If you include mathematical physics (string theory, QFT) to "applied mathematics", the breakthroughs are too numerous to list them here. Statistical mechanics is especially productive in its influence on pure mathematics.
Here is a very recent example not related to QFT or string theory. An important Connes' Embedding Conjecture from the theory of von Neumann algebras, has been apparently disproved by the arguments from Computer Science (quantum computing):
(The complete paper is not published yet, given its size, it will take some time to verity, but it has already 348 citations on Google Scholar at the time of this writing).
More examples (just a selection of those which I encountered during my career). All of these are examples of breakthroughs in pure mathematics inspired by physics.
In 1987, Zograf and Takhtadzhyan made a breakthrough in the classical accessory parameter problem of uniformization theory by proving a conjecture of physicists Belavin, Polyakov and Zamolodchikov inspired by string theory.
In 1993, Kari Astala proved the old conjecture of Gehring and Reich by using ``thermodynamic formalism''. The proof has been substantially simplified since, but still uses the main idea which comes from statistical physics. More generally "thermodynamic formalism" is a part of pure mathematics directly inspired by physics, see, for example this survey paper by David Ruelle on the influence of statistical mechanics on pure mathematics.
In the early 2000s Oded Schramm created the SLE theory (Stochastic Loewner Equation, aka Schramm-Loewner evolution) on the boundary of probability and complex analysis. It was directly inspired by questions from physics (statistical mechanics, percolation theory, Cardy formula).
In 2005, Mukhin, Tarasov and Varchenko proved the B. and M. Shapiro Conjecture from real enumerative geometry by unexpected argument from mathematical physics (Bethe-ansatz from statistical mechanics). In 2020 a surprising connection of this former Shapiro conjecture with SLE has been found (Peltola and Wang, https://arxiv.org/pdf/2006.08574 )
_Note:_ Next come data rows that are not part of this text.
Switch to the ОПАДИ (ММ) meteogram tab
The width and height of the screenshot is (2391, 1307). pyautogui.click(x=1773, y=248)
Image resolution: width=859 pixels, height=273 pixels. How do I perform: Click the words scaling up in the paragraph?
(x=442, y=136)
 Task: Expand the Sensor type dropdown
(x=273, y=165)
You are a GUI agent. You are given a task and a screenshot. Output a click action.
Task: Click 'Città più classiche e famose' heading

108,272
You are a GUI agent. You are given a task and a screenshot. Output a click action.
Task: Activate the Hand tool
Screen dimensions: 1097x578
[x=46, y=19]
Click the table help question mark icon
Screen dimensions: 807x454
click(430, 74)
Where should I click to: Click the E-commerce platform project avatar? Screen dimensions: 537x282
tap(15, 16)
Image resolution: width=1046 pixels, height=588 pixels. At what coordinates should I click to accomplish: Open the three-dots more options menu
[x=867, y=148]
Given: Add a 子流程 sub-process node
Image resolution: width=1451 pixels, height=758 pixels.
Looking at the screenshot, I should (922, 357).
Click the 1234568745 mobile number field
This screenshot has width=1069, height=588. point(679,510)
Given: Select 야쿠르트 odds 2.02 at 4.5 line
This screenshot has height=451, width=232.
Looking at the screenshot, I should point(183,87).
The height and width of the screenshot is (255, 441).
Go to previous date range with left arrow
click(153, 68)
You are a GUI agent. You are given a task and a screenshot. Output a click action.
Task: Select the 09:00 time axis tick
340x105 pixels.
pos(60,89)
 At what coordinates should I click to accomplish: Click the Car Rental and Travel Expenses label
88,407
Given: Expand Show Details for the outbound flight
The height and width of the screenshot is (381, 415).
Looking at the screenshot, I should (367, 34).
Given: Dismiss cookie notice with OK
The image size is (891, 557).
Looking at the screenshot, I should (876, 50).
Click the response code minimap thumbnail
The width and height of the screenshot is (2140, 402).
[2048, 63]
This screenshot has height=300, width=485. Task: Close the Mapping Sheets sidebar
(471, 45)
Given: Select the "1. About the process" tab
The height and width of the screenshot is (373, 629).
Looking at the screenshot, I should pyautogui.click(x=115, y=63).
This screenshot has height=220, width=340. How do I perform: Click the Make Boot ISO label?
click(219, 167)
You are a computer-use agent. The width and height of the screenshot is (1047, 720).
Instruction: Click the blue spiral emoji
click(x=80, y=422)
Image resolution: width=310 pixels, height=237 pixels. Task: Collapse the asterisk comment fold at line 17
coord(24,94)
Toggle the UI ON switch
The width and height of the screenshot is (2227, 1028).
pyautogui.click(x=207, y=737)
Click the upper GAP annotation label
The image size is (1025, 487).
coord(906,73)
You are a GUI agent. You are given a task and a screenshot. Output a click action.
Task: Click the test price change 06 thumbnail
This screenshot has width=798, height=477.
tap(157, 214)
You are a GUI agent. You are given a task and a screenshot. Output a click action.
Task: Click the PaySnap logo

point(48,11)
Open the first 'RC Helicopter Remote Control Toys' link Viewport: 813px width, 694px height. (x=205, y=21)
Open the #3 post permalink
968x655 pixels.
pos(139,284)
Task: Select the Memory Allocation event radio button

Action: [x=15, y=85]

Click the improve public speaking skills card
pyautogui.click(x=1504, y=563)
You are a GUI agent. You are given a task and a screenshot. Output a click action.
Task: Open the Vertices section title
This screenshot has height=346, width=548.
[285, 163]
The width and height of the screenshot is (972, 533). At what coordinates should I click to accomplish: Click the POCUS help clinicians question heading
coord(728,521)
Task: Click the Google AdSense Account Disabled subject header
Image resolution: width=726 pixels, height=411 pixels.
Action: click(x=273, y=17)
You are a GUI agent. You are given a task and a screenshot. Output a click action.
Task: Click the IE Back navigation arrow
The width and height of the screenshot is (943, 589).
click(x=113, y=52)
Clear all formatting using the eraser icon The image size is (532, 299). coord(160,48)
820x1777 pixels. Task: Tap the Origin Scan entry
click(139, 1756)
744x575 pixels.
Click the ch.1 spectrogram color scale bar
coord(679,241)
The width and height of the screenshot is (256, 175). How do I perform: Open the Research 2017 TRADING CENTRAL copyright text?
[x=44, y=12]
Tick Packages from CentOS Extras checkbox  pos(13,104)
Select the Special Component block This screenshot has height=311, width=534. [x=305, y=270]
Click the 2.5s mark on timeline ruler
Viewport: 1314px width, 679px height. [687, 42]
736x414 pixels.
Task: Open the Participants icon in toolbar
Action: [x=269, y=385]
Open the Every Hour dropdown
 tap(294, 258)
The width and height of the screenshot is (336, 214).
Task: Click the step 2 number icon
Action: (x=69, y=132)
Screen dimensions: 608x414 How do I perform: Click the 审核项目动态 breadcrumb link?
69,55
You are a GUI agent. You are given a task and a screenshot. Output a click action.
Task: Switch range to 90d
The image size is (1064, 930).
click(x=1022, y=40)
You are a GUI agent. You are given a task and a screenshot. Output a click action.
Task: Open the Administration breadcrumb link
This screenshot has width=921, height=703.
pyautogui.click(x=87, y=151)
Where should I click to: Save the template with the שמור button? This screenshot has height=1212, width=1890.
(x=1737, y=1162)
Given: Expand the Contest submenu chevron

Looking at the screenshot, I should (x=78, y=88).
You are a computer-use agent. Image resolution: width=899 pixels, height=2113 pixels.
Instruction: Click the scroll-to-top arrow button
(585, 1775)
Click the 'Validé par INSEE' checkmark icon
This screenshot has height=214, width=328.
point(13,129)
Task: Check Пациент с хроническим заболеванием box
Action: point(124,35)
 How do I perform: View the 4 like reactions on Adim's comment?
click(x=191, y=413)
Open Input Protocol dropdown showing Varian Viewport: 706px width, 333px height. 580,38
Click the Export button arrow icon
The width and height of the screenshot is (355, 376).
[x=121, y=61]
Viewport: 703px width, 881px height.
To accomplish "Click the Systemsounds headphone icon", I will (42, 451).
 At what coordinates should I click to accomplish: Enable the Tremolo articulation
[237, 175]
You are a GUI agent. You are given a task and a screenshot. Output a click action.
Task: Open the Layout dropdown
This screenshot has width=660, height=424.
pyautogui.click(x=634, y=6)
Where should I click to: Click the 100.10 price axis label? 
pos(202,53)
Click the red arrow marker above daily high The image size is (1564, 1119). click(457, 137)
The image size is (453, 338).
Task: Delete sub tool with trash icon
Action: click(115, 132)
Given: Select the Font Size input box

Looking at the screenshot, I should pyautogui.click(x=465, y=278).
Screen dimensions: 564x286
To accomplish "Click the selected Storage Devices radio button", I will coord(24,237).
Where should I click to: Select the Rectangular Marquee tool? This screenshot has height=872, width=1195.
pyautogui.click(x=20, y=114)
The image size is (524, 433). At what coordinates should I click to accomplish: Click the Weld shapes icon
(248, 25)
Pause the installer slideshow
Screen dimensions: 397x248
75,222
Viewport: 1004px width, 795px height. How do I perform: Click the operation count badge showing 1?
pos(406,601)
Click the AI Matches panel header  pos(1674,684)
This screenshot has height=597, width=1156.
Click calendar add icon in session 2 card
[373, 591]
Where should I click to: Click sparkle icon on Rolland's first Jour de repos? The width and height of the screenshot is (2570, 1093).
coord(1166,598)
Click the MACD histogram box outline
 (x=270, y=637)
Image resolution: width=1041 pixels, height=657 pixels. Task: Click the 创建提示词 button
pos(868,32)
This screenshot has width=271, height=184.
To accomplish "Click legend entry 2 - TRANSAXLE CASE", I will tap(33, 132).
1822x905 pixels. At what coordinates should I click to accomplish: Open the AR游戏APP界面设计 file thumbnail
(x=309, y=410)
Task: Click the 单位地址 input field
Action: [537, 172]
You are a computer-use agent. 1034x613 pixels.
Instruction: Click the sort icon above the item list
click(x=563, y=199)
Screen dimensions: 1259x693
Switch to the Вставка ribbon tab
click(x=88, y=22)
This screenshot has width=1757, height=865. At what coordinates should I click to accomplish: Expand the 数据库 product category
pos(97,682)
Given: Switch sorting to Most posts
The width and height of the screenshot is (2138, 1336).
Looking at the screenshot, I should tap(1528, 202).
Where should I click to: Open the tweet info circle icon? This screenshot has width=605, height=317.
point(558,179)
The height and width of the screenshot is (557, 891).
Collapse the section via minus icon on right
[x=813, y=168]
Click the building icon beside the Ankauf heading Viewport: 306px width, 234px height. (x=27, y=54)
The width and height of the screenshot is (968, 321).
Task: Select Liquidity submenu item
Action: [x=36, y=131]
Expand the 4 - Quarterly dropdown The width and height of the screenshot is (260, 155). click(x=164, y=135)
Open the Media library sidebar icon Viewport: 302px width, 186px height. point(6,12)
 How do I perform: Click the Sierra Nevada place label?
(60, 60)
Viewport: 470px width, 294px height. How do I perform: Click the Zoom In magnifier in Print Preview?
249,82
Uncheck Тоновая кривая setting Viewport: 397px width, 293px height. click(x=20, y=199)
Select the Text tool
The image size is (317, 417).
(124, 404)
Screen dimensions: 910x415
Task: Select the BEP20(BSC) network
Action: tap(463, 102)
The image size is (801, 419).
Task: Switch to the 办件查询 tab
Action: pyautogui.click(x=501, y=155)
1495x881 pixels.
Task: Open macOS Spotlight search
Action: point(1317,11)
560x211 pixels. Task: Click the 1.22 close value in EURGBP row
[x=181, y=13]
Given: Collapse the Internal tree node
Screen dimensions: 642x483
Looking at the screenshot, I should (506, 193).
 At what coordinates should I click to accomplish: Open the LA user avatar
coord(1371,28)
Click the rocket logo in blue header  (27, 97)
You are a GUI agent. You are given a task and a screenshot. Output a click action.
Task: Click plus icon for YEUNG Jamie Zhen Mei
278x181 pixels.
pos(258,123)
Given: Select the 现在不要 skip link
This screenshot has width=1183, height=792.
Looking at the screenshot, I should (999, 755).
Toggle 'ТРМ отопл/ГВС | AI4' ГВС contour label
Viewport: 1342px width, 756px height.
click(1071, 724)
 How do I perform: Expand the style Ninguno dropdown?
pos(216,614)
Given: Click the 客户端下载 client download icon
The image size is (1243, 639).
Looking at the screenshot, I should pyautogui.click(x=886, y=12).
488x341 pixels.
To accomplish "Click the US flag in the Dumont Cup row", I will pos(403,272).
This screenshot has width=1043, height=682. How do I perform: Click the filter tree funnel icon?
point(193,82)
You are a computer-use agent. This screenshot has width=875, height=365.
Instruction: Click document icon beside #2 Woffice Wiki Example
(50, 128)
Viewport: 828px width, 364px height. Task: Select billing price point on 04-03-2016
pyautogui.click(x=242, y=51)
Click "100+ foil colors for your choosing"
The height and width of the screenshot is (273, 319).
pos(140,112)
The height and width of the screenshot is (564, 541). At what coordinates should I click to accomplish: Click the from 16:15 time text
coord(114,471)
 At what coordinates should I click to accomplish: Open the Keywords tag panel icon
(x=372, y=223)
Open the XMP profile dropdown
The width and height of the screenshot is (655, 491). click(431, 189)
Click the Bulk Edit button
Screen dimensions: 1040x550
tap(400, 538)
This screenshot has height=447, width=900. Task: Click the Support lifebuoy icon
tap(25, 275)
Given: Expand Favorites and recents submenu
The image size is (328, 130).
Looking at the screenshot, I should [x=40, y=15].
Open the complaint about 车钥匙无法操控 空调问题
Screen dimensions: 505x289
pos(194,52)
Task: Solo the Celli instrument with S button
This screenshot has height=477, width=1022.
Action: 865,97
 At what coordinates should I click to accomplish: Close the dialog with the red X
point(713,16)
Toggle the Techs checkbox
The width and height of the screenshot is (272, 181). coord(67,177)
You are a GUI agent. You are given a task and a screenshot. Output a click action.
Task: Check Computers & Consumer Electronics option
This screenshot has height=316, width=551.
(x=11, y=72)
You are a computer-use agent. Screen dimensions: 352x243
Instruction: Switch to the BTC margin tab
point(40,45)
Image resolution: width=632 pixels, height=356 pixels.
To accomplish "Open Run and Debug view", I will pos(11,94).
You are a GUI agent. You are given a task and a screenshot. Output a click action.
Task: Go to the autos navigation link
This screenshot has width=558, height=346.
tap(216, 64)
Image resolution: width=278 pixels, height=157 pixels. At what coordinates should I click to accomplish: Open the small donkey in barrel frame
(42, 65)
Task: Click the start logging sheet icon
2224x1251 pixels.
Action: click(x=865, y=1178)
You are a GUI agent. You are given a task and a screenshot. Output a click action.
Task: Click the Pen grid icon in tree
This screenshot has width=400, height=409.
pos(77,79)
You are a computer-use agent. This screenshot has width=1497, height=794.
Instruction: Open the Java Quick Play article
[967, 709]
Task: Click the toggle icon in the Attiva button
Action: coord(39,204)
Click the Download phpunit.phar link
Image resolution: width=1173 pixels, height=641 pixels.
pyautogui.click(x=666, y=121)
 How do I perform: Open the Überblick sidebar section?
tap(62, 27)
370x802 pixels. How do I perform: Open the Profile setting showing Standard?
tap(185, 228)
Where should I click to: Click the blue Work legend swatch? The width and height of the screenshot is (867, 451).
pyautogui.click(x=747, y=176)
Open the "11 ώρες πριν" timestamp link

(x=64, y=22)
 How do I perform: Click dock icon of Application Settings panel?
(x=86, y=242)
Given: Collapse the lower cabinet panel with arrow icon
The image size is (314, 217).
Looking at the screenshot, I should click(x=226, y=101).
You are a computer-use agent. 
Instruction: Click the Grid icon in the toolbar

In cases 1,2,4, the initial problem had nothing to do with physics, and solving them by methods coming from physics was quite unexpected.
There are various opinions on this "unreasonable effectiveness of physics in pure mathematics", for example, Ruelle (loc. cit.) ascribes a deep philosophical meaning to it. Another opinion that I've heard is simply that "some physicists are very clever people, and when they start thinking of mathematics, they come with clever ideas" (this was proposed by V. G. Drinfeld when he was listening my talk on Astala's theorem).